Best Loved Dyslexia Friendly Books

To honour this year’s Dyslexia Awareness Week (Monday 14th October to Sunday 20th October 2013), Book Walrus will be recommending our best-loved Dyslexia friendly books.

Every day will feature a different book, as recommended by one of Book Walrus’s young Dyslexic friends.

If you have other suggestions, please let us know below. We’d love to hear from you.

 

 

 

 

This is the final day of Dyslexia Awareness Week 2013 and Book Walrus has learnt a lot from talking to Dyslexic children and reading Dyslexia Friendly Books, about how small details like relevant illustrations, shorter chapters and clear, good-sized font can make books far more accessible for struggling readers.

Book Walrus is more impressed than ever by the work of publishers Barrington Stoke ( http://www.barringtonstoke.co.uk/ ).
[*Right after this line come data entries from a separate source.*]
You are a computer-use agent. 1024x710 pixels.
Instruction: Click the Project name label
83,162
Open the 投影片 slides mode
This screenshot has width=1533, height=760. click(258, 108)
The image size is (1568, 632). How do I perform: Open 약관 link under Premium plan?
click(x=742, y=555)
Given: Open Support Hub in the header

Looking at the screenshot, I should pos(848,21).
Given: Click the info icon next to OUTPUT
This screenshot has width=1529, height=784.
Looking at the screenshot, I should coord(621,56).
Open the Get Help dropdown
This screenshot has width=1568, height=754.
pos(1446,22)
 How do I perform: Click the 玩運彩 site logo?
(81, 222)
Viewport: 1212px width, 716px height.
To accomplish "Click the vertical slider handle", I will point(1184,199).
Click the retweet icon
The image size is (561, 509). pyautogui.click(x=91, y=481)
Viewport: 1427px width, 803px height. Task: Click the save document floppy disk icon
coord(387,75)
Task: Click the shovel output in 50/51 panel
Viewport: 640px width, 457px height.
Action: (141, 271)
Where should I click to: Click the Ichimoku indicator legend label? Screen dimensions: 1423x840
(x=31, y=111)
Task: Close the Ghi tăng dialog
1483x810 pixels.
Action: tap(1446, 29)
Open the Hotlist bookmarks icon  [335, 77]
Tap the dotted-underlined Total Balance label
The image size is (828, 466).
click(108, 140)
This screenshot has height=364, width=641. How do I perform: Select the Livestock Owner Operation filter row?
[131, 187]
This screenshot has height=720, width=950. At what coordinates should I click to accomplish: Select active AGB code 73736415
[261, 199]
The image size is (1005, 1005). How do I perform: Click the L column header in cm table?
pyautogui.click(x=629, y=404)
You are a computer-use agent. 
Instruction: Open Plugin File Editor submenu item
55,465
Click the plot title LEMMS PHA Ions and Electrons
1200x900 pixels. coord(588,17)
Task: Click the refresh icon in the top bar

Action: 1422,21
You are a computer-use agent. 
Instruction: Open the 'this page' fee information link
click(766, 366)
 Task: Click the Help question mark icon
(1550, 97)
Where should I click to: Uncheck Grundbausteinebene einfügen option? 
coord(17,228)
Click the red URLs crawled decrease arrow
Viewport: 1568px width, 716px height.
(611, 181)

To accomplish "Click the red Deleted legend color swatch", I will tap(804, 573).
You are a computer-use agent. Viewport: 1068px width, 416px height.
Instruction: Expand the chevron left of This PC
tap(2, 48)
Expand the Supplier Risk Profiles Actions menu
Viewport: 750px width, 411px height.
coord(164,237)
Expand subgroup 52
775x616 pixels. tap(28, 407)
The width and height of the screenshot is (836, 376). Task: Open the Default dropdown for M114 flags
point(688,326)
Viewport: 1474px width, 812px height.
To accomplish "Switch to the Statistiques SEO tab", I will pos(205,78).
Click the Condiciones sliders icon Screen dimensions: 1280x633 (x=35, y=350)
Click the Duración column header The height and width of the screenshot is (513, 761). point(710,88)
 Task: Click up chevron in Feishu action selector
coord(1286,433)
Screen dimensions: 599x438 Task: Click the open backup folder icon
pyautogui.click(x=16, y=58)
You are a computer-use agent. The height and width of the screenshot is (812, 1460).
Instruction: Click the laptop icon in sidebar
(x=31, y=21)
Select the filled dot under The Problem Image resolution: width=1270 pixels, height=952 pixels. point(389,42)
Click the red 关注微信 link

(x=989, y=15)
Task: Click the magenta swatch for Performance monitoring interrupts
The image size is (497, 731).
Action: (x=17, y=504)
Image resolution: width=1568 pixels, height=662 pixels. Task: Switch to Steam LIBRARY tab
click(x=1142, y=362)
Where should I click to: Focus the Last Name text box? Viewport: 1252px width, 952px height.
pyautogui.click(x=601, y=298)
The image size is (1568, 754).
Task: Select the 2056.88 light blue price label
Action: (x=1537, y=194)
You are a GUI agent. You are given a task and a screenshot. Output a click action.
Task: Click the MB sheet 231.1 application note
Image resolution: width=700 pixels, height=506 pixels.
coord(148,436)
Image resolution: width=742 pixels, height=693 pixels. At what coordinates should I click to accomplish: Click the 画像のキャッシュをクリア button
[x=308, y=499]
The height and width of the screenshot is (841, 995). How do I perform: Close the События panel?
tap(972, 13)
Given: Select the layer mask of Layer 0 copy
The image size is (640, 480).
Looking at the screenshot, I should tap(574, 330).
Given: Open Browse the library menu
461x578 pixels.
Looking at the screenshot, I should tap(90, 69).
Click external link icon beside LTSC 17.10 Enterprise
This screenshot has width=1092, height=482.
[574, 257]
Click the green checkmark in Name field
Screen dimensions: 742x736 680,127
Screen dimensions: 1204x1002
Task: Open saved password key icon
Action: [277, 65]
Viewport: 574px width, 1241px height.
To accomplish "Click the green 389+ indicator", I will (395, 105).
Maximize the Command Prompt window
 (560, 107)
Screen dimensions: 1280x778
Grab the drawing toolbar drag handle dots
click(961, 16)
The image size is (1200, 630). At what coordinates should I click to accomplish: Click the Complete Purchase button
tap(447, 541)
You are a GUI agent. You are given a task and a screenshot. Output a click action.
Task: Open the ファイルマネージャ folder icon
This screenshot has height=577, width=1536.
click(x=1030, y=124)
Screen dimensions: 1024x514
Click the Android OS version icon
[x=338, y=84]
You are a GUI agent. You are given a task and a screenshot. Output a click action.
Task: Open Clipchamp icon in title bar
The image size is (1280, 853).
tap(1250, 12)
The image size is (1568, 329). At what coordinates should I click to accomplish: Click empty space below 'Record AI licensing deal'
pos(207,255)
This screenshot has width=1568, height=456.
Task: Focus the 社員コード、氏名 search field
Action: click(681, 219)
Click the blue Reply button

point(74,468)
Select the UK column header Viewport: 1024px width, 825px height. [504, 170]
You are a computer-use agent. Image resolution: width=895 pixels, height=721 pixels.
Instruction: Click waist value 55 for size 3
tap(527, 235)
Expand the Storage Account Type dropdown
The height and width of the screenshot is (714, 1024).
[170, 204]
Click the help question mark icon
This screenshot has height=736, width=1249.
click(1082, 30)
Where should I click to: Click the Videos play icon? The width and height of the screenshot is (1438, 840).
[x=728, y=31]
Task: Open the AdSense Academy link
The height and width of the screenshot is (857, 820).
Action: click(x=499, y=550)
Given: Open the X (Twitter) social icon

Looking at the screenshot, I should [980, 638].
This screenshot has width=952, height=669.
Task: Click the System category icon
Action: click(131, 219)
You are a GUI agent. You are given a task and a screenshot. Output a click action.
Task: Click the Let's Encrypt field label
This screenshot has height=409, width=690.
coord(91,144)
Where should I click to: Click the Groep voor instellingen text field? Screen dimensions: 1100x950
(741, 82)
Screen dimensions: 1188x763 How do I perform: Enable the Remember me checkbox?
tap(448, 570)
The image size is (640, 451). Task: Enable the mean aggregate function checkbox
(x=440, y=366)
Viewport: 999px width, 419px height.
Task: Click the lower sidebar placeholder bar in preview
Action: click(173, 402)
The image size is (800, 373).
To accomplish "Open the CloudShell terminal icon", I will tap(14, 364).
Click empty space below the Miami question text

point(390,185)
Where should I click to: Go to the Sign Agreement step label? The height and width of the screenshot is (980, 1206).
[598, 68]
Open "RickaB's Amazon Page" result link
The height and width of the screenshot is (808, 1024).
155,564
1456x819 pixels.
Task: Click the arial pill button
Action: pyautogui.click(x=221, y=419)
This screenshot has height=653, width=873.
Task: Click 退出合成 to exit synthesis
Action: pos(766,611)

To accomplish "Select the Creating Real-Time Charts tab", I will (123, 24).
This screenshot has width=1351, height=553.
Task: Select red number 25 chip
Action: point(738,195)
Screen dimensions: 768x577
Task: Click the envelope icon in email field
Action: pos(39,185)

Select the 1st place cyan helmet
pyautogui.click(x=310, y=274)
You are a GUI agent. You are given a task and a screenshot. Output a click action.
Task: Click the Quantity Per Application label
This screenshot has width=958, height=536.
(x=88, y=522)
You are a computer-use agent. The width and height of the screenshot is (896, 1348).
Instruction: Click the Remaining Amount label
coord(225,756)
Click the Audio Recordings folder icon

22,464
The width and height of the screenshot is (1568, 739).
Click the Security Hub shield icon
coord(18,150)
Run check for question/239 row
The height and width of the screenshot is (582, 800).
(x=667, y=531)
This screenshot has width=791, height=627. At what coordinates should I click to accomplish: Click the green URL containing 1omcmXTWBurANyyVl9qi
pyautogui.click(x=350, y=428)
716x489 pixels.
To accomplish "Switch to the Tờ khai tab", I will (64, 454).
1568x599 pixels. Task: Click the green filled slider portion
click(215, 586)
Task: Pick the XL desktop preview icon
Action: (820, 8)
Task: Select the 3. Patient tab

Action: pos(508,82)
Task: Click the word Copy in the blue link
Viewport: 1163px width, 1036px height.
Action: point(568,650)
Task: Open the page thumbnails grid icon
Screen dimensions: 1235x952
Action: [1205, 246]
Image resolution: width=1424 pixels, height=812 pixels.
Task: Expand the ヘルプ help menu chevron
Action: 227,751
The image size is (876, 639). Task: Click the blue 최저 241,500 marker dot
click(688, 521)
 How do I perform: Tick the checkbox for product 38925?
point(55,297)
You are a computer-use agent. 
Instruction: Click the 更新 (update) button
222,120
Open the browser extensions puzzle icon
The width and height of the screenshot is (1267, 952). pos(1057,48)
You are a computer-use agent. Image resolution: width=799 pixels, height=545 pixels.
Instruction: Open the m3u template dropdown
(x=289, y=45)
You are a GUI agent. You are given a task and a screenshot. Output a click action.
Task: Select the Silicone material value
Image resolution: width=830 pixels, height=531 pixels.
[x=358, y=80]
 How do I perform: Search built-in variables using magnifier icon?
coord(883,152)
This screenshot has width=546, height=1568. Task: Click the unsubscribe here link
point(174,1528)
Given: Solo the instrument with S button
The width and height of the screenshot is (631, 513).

The books we have featured this week are just the tip of a wonderful iceberg of fantastic children’s (and adult) literature they have created, and we look forward to reading and reviewing more of their books in the future.

 

SUNDAY OCTOBER 20th, BEST LOVED DYSLEXIA FRIENDLY BOOK #7

 

Book Walrus wanted to close our Dyslexia Awareness Week recommendations with a child-friendly book about Dyslexia. This is not a new book (it was published in 2003) and may be tricky to get hold of (though not impossible – Amazon lists alternative sellers), but it was the one that several people recommended, so here we are

 

Dyslexia by Althea

 

 

 

 

 

DYSLEXIA, by Althea

Published by Happy Cat Books

BOOK DESCRIPTION:

Dyslexia by Althea is designed for children and explains what Dyslexia is in a child friendly way.  Six children explain what it’s like for them to have Dyslexia. They talk about how they struggle with reading and writing. They explain that they are not lazy but just have to try that bit harder. One boy talks about how he plays with magnetic letters on the fridge door to help him practice spelling words, another how green lenses helped stop the words jumping around on the page when he was reading. It talks through problems that a child with Dyslexia might experience and explains that many famous people like Einstein and Leonardo da Vinci had Dyslexia.  It is great for an older child to read through by themselves or for a parent to read to a younger child. It offers lots of practical advice to help your child overcome the barriers that Dyslexia poses and to learn new skills.  Lots of strategies for both home and school are offered. Illustrations are bright and colourful making it appealing for  readers of all ages.

ALTHEA BRAITHWAITE SAYS:

“When my son was born, I realised there was a lack of factual books for young children. This was in the early seventies, and much has changed since then. Some of my books, such as ‘Dyslexia’ are written to explain new or difficult situations to children. The books were researched with children as well as experts, but written from the children’s point of view”.

BOOK WALRUS SAYS:  

According to one Dyslexic young friend, “This book is so good that when I showed it to my teacher she bought a copy for the school library!”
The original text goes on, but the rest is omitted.